> **PAGE EXCERPT**:
# Question about posting



## Laurie (29 Jun 2006)

Hi,
I don't speak english a lot, so I'm sorry.
My husband just finish this course of Combat Engineer (041) at it's posting at Edmonton (Alberta).
But, i'm actually at University Laval to study Law, and if I go to Edmonton, I can't continue my studies beacause it not the same Law (in Québec it Civil Law and in Alberta it Common Law). So, I wan't to know if it possible to my husband to ask to be at Valcartier? If yes, How can I do?
Thank You very much
Laurie


----------



## kincanucks (29 Jun 2006)

_My husband just finish this course of Combat Engineer (041) at it's posting at Edmonton (Alberta)._

Sorry that is where he is going and hopefully you with him.


----------



## paracowboy (29 Jun 2006)

he can try to write a memo, but I don't see it working, I'm afraid.

Can your University credits not transfer? I'm sure that there must be some commonalities between the two different branches of Law, aren't there?

(And your English writing skills are FAR better than my French)


----------



## Yrys (29 Jun 2006)

Hum,

I'm sorry to say that it's not 2 branch of law.

It's 2 CORPSE of law. My memories is a bit fussy, but common law
come from the the way justice was usually administered in England 
in the middle ages (ie precedent by judgment of judge for a few century
in real cases) then really later codified into law.

> **SUPPLIED ENTRIES**:
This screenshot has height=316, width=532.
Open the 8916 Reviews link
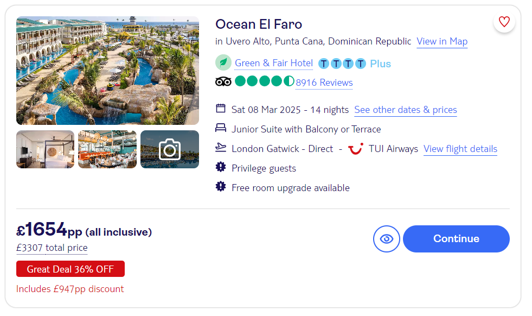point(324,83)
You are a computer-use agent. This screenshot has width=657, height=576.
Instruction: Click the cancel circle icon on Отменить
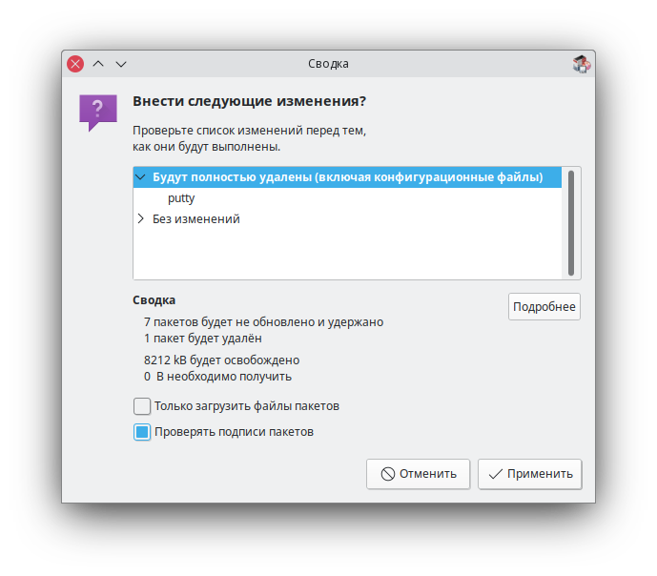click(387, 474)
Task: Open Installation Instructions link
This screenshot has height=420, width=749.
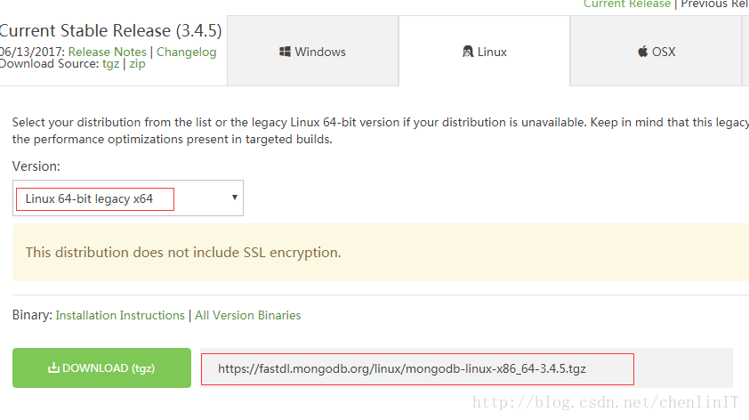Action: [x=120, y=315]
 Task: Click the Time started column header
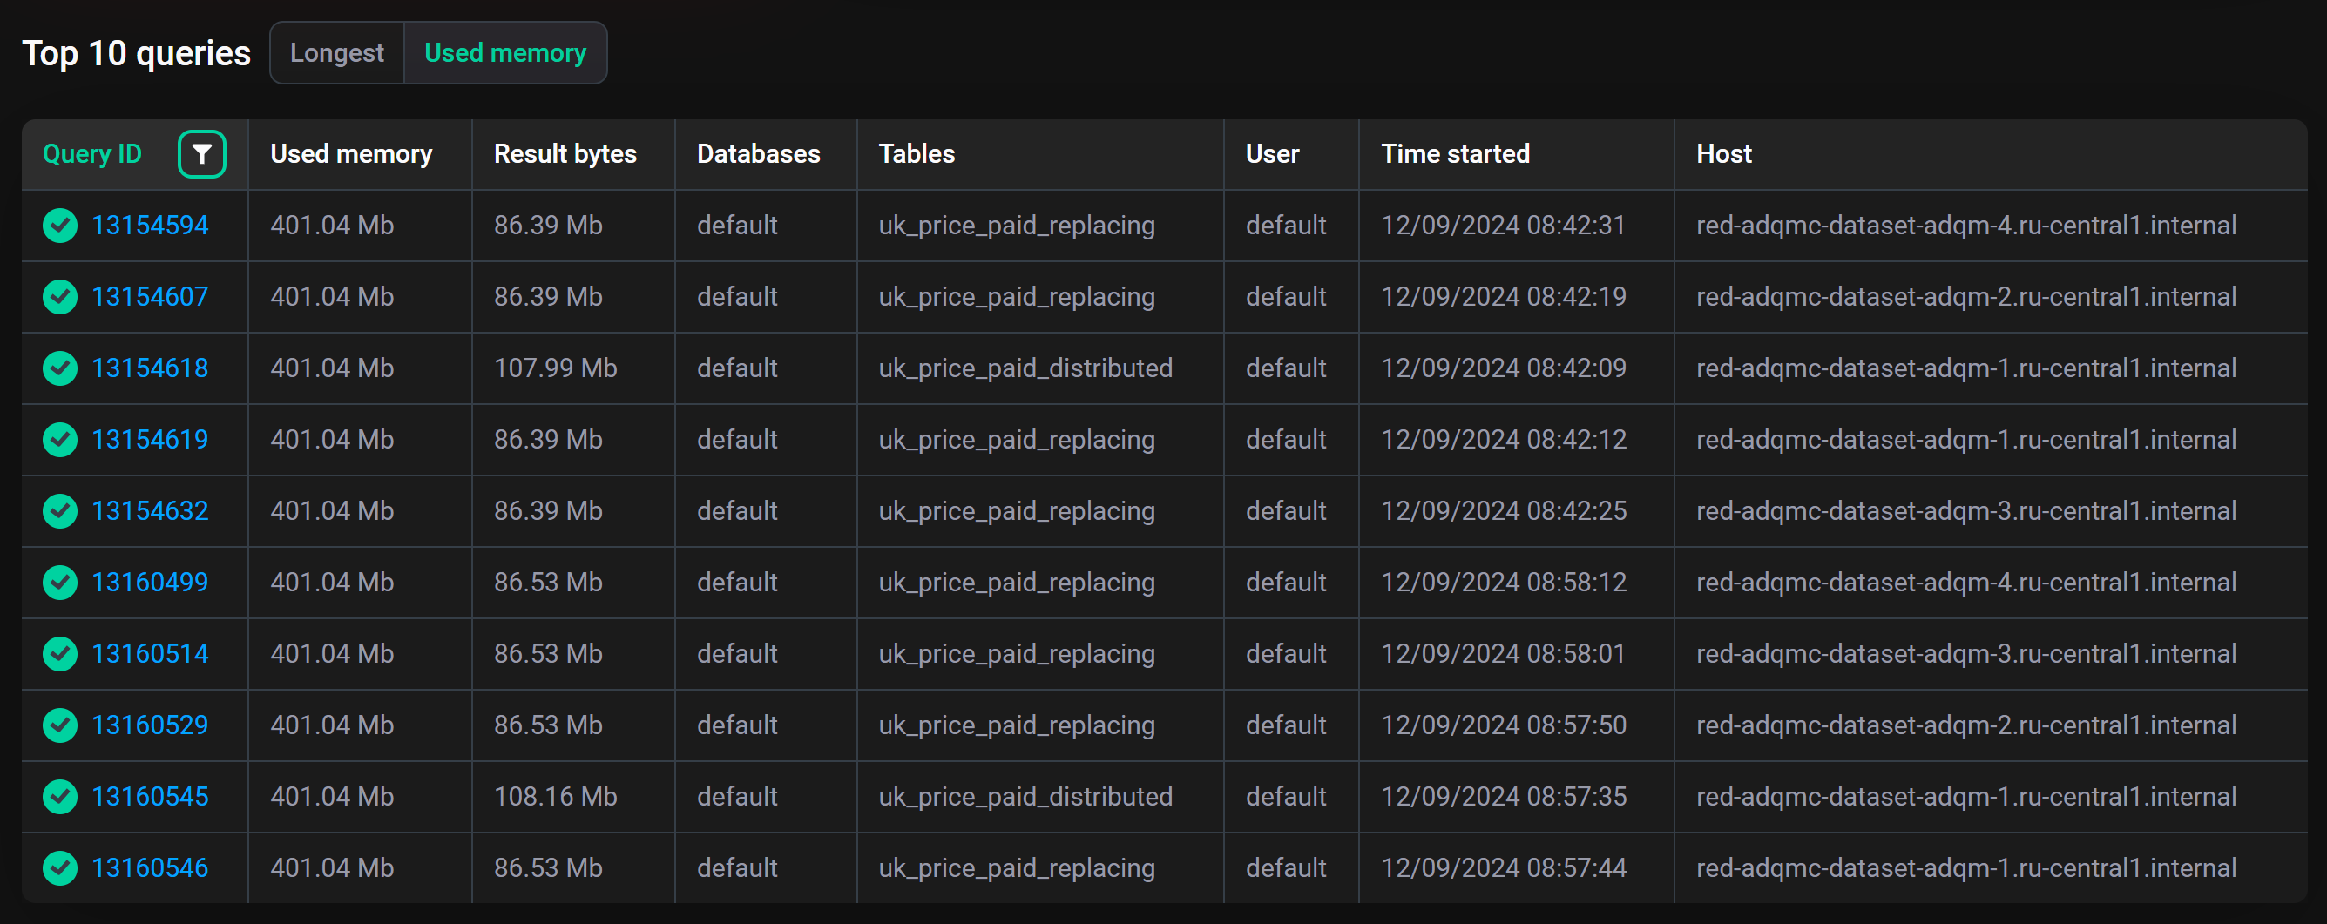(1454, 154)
==
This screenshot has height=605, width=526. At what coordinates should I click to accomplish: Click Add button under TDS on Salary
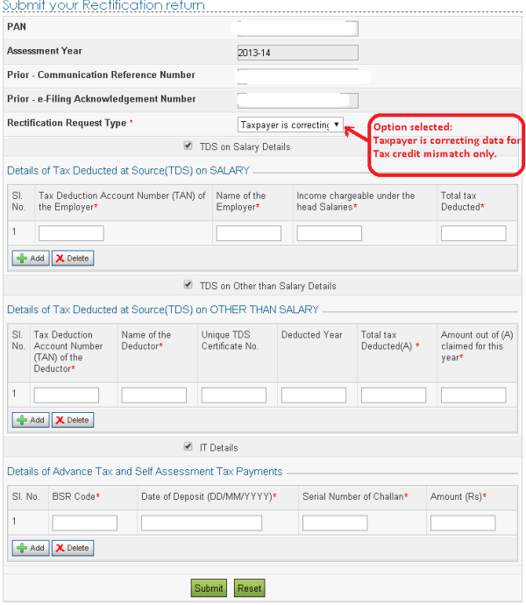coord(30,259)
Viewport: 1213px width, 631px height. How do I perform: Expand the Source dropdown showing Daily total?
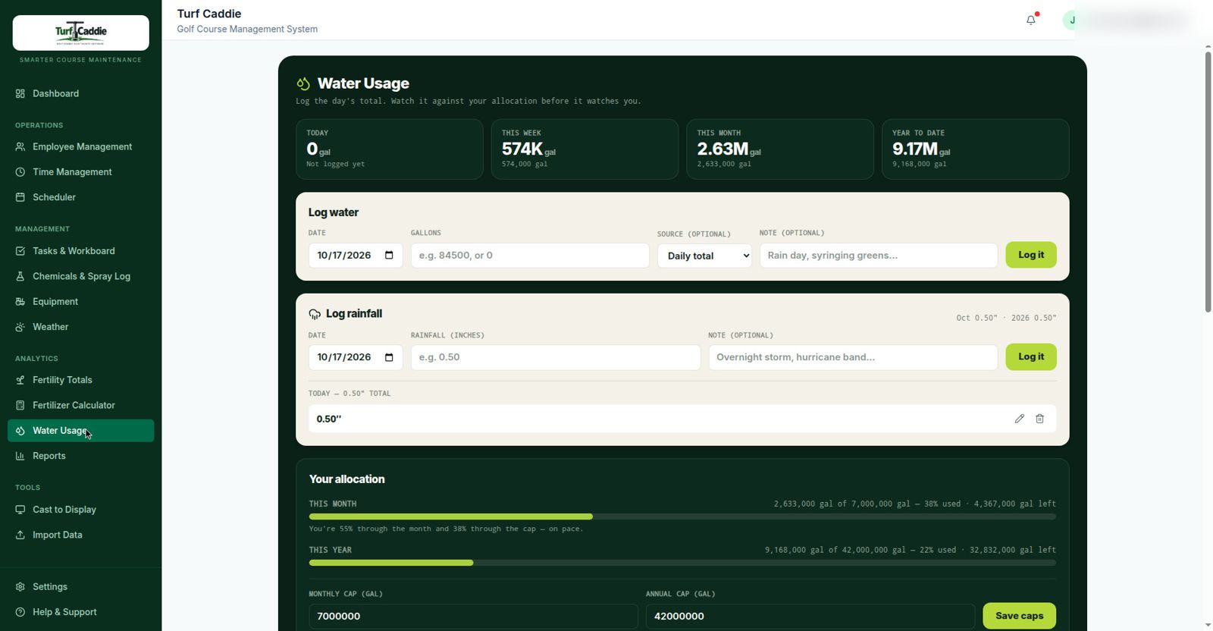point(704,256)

> **INSTRUCTIONS**:
#1 In the forum thread about the Edmonton posting, which kind of law does Laurie say is used in Québec, and which in Alberta?
#2 Translate this sentence from the forum thread about the Edmonton posting into French: "I'm sure that there must be some commonalities between the two different branches of Law, aren't there?"
#3 Continue the forum thread about the Edmonton posting from its last line.

> **TASK RESPONSES**:
#1 Civil law is used in Québec, and common law in Alberta.

#2 Je suis sûr qu'il doit y avoir des points communs entre les deux branches différentes du droit, n'est-ce pas ?

#3
The civil law derived from the roman law (let say 2000 years ago),
that was adopted by French peoples in Napoleon code Law, then imported in 
North America by french people.

When British took control of Haut and Bas Canada (sorry, don't know that in english,
 those are  the olds names of Canada), they let francophone keep their code of law
(civil law) in Québec, but put into place theirs commun law in the rest of Canada.

So if I remembered correctly, there is something like 2000 years of practise 
and codifications of difference in between them.

If I'm wrong into some details sorry, but 1 thing I'm sure its the fact that they are 
not 2 branches of the same Law. And if somebody studies law outside of Québec,
he cannot enter the professional association of lawyers in here (Barreau du Québec)
because he doesn't know the laws of Québec...


----------



## paracowboy (29 Jun 2006)

well, I have learned something today! And now I'm curious. Can you point me towards some websites that would illustrate the histories and diffwerences between the two?


----------



## Yrys (29 Jun 2006)

Well, I learned that into university, and I think I remembered most of it,
cause I was, too, curious about that big differences.

But I presumed that Wikipedia can answers a few questions.
In google, I just found an article y a Mc Gill university professor that speak
a bit about the difficulty cause by the fact that they are different corpses of law:

http://www.mcgill.ca/maritimelaw/maritime-admiralty/uniformitymarlaw/

Chapter 13, no 4.

Oh God, I'm beginning to dread my transportation law course, wich is only next January, sight  :


----------



## Pea (29 Jun 2006)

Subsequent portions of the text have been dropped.